> Work instructions:
Print every entry below again. Nothing may differ from the original.

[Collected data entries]
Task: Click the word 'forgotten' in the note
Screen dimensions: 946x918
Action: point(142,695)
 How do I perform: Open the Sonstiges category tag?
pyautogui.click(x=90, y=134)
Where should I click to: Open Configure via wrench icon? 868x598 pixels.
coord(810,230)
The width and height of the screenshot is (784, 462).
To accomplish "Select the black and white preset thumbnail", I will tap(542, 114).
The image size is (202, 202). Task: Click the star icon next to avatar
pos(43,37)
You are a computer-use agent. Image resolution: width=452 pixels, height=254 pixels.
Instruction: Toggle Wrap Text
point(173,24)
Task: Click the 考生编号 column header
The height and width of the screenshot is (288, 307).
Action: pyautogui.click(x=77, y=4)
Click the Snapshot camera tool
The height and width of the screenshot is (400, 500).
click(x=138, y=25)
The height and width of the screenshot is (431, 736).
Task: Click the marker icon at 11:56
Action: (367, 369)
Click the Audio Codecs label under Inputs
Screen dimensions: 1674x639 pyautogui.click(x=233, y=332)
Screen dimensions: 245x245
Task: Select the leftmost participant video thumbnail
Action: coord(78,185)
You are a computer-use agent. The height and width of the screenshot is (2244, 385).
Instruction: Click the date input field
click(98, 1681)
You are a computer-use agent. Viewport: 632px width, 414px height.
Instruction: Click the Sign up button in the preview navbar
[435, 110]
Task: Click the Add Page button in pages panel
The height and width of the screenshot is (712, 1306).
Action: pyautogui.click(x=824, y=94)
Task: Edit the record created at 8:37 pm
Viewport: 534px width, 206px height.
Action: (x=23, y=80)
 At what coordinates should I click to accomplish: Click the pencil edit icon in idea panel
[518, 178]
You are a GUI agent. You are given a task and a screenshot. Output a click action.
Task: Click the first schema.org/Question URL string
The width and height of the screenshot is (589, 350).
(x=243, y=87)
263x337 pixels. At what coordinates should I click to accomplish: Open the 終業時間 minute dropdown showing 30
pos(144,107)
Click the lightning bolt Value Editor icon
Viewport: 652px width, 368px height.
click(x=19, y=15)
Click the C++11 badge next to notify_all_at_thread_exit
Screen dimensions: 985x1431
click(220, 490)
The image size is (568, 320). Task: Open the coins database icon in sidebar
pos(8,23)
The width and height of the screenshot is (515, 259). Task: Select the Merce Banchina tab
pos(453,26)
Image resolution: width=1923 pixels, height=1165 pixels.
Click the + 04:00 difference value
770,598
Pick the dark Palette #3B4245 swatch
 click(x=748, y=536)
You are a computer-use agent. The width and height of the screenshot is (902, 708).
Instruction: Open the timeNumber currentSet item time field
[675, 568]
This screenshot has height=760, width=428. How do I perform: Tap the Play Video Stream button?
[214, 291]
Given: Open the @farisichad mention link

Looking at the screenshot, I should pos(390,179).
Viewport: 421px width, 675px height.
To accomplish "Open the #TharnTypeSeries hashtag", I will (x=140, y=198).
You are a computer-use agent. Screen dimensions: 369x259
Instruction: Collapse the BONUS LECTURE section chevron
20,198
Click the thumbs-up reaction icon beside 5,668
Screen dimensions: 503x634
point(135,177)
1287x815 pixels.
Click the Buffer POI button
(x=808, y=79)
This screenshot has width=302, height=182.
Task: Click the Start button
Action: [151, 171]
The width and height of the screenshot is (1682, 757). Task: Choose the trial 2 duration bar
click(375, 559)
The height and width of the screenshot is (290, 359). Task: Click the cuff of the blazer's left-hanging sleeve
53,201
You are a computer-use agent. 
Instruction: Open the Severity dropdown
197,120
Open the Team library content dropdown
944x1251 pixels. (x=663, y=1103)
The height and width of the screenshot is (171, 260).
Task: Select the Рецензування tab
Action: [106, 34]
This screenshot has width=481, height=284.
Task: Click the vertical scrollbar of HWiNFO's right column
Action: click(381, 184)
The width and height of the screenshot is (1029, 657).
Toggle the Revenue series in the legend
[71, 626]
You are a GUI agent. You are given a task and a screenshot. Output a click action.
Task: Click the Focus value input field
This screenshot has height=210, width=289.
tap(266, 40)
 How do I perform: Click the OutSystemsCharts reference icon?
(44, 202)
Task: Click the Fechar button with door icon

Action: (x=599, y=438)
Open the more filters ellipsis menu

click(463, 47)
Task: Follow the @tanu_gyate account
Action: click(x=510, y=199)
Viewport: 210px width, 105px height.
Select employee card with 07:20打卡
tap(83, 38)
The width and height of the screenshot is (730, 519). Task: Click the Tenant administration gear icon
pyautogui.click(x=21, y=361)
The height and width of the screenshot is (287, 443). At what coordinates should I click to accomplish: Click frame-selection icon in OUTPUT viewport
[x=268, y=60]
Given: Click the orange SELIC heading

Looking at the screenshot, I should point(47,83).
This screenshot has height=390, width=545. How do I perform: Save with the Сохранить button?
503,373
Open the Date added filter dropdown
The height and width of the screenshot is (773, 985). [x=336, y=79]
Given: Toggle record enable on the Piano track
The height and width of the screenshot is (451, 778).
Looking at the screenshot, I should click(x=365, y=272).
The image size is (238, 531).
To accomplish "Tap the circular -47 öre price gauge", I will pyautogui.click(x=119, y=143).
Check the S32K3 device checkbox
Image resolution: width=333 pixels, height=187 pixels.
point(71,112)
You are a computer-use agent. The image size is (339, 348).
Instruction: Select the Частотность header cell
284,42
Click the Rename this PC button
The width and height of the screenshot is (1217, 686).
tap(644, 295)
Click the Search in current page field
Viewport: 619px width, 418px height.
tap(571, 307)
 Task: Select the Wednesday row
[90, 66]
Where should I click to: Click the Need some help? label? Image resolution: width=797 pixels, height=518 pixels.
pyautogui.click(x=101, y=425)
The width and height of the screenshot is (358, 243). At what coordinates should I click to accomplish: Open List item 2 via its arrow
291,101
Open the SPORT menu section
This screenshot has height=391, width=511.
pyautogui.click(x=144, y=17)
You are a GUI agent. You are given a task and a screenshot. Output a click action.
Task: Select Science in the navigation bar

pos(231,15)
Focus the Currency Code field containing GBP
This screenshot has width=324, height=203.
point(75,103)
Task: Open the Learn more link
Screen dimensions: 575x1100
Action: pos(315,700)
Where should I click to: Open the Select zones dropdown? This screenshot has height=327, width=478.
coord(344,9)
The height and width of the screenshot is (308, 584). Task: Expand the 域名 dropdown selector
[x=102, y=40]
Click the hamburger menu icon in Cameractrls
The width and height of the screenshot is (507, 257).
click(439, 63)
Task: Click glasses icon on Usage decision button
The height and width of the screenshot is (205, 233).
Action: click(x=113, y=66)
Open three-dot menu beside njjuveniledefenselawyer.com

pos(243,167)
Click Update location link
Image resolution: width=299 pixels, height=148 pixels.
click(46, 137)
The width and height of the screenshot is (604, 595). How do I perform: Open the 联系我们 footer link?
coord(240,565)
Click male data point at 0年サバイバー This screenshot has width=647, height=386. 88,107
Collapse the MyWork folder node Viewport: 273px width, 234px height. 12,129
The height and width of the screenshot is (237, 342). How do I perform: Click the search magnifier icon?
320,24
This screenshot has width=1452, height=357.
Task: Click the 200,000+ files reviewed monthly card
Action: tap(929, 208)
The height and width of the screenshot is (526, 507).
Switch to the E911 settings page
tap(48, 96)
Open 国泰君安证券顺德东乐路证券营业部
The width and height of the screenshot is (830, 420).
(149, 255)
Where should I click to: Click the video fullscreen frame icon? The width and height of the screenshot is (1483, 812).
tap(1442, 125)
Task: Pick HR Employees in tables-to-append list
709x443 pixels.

> Output of the task:
Task: Click the word 'forgotten' in the note
Screen dimensions: 946x918
Action: point(142,695)
 How do I perform: Open the Sonstiges category tag?
pyautogui.click(x=90, y=134)
Where should I click to: Open Configure via wrench icon? 868x598 pixels.
coord(810,230)
The width and height of the screenshot is (784, 462).
To accomplish "Select the black and white preset thumbnail", I will tap(542, 114).
The image size is (202, 202). Task: Click the star icon next to avatar
pos(43,37)
You are a computer-use agent. Image resolution: width=452 pixels, height=254 pixels.
Instruction: Toggle Wrap Text
point(173,24)
Task: Click the 考生编号 column header
The height and width of the screenshot is (288, 307).
Action: pyautogui.click(x=77, y=4)
Click the Snapshot camera tool
The height and width of the screenshot is (400, 500).
click(x=138, y=25)
The height and width of the screenshot is (431, 736).
Task: Click the marker icon at 11:56
Action: (367, 369)
Click the Audio Codecs label under Inputs
Screen dimensions: 1674x639 pyautogui.click(x=233, y=332)
Screen dimensions: 245x245
Task: Select the leftmost participant video thumbnail
Action: coord(78,185)
You are a computer-use agent. The height and width of the screenshot is (2244, 385).
Instruction: Click the date input field
click(98, 1681)
You are a computer-use agent. Viewport: 632px width, 414px height.
Instruction: Click the Sign up button in the preview navbar
[435, 110]
Task: Click the Add Page button in pages panel
The height and width of the screenshot is (712, 1306).
Action: pyautogui.click(x=824, y=94)
Task: Edit the record created at 8:37 pm
Viewport: 534px width, 206px height.
Action: (x=23, y=80)
 At what coordinates should I click to accomplish: Click the pencil edit icon in idea panel
[518, 178]
You are a GUI agent. You are given a task and a screenshot. Output a click action.
Task: Click the first schema.org/Question URL string
The width and height of the screenshot is (589, 350).
(x=243, y=87)
263x337 pixels. At what coordinates should I click to accomplish: Open the 終業時間 minute dropdown showing 30
pos(144,107)
Click the lightning bolt Value Editor icon
Viewport: 652px width, 368px height.
click(x=19, y=15)
Click the C++11 badge next to notify_all_at_thread_exit
Screen dimensions: 985x1431
click(220, 490)
The image size is (568, 320). Task: Open the coins database icon in sidebar
pos(8,23)
The width and height of the screenshot is (515, 259). Task: Select the Merce Banchina tab
pos(453,26)
Image resolution: width=1923 pixels, height=1165 pixels.
Click the + 04:00 difference value
770,598
Pick the dark Palette #3B4245 swatch
 click(x=748, y=536)
You are a computer-use agent. The width and height of the screenshot is (902, 708).
Instruction: Open the timeNumber currentSet item time field
[675, 568]
This screenshot has height=760, width=428. How do I perform: Tap the Play Video Stream button?
[214, 291]
Given: Open the @farisichad mention link

Looking at the screenshot, I should pos(390,179).
Viewport: 421px width, 675px height.
To accomplish "Open the #TharnTypeSeries hashtag", I will (x=140, y=198).
You are a computer-use agent. Screen dimensions: 369x259
Instruction: Collapse the BONUS LECTURE section chevron
20,198
Click the thumbs-up reaction icon beside 5,668
Screen dimensions: 503x634
point(135,177)
1287x815 pixels.
Click the Buffer POI button
(x=808, y=79)
This screenshot has width=302, height=182.
Task: Click the Start button
Action: [151, 171]
The width and height of the screenshot is (1682, 757). Task: Choose the trial 2 duration bar
click(375, 559)
The height and width of the screenshot is (290, 359). Task: Click the cuff of the blazer's left-hanging sleeve
53,201
You are a computer-use agent. 
Instruction: Open the Severity dropdown
197,120
Open the Team library content dropdown
944x1251 pixels. (x=663, y=1103)
The height and width of the screenshot is (171, 260).
Task: Select the Рецензування tab
Action: [106, 34]
This screenshot has width=481, height=284.
Task: Click the vertical scrollbar of HWiNFO's right column
Action: click(381, 184)
The width and height of the screenshot is (1029, 657).
Toggle the Revenue series in the legend
[71, 626]
You are a GUI agent. You are given a task and a screenshot. Output a click action.
Task: Click the Focus value input field
This screenshot has height=210, width=289.
tap(266, 40)
 How do I perform: Click the OutSystemsCharts reference icon?
(44, 202)
Task: Click the Fechar button with door icon

Action: (x=599, y=438)
Open the more filters ellipsis menu

click(463, 47)
Task: Follow the @tanu_gyate account
Action: click(x=510, y=199)
Viewport: 210px width, 105px height.
Select employee card with 07:20打卡
tap(83, 38)
The width and height of the screenshot is (730, 519). Task: Click the Tenant administration gear icon
pyautogui.click(x=21, y=361)
The height and width of the screenshot is (287, 443). At what coordinates should I click to accomplish: Click frame-selection icon in OUTPUT viewport
[x=268, y=60]
Given: Click the orange SELIC heading

Looking at the screenshot, I should point(47,83).
This screenshot has height=390, width=545. How do I perform: Save with the Сохранить button?
503,373
Open the Date added filter dropdown
The height and width of the screenshot is (773, 985). [x=336, y=79]
Given: Toggle record enable on the Piano track
The height and width of the screenshot is (451, 778).
Looking at the screenshot, I should click(x=365, y=272).
The image size is (238, 531).
To accomplish "Tap the circular -47 öre price gauge", I will pyautogui.click(x=119, y=143).
Check the S32K3 device checkbox
Image resolution: width=333 pixels, height=187 pixels.
point(71,112)
You are a computer-use agent. The image size is (339, 348).
Instruction: Select the Частотность header cell
284,42
Click the Rename this PC button
The width and height of the screenshot is (1217, 686).
tap(644, 295)
Click the Search in current page field
Viewport: 619px width, 418px height.
tap(571, 307)
 Task: Select the Wednesday row
[90, 66]
Where should I click to: Click the Need some help? label? Image resolution: width=797 pixels, height=518 pixels.
pyautogui.click(x=101, y=425)
The width and height of the screenshot is (358, 243). At what coordinates should I click to accomplish: Open List item 2 via its arrow
291,101
Open the SPORT menu section
This screenshot has height=391, width=511.
pyautogui.click(x=144, y=17)
You are a GUI agent. You are given a task and a screenshot. Output a click action.
Task: Select Science in the navigation bar

pos(231,15)
Focus the Currency Code field containing GBP
This screenshot has width=324, height=203.
point(75,103)
Task: Open the Learn more link
Screen dimensions: 575x1100
Action: pos(315,700)
Where should I click to: Open the Select zones dropdown? This screenshot has height=327, width=478.
coord(344,9)
The height and width of the screenshot is (308, 584). Task: Expand the 域名 dropdown selector
[x=102, y=40]
Click the hamburger menu icon in Cameractrls
The width and height of the screenshot is (507, 257).
click(439, 63)
Task: Click glasses icon on Usage decision button
The height and width of the screenshot is (205, 233).
Action: click(x=113, y=66)
Open three-dot menu beside njjuveniledefenselawyer.com

pos(243,167)
Click Update location link
Image resolution: width=299 pixels, height=148 pixels.
click(46, 137)
The width and height of the screenshot is (604, 595). How do I perform: Open the 联系我们 footer link?
coord(240,565)
Click male data point at 0年サバイバー This screenshot has width=647, height=386. 88,107
Collapse the MyWork folder node Viewport: 273px width, 234px height. 12,129
The height and width of the screenshot is (237, 342). How do I perform: Click the search magnifier icon?
320,24
This screenshot has width=1452, height=357.
Task: Click the 200,000+ files reviewed monthly card
Action: tap(929, 208)
The height and width of the screenshot is (526, 507).
Switch to the E911 settings page
tap(48, 96)
Open 国泰君安证券顺德东乐路证券营业部
The width and height of the screenshot is (830, 420).
(149, 255)
Where should I click to: Click the video fullscreen frame icon? The width and height of the screenshot is (1483, 812).
tap(1442, 125)
Task: Pick HR Employees in tables-to-append list
709x443 pixels.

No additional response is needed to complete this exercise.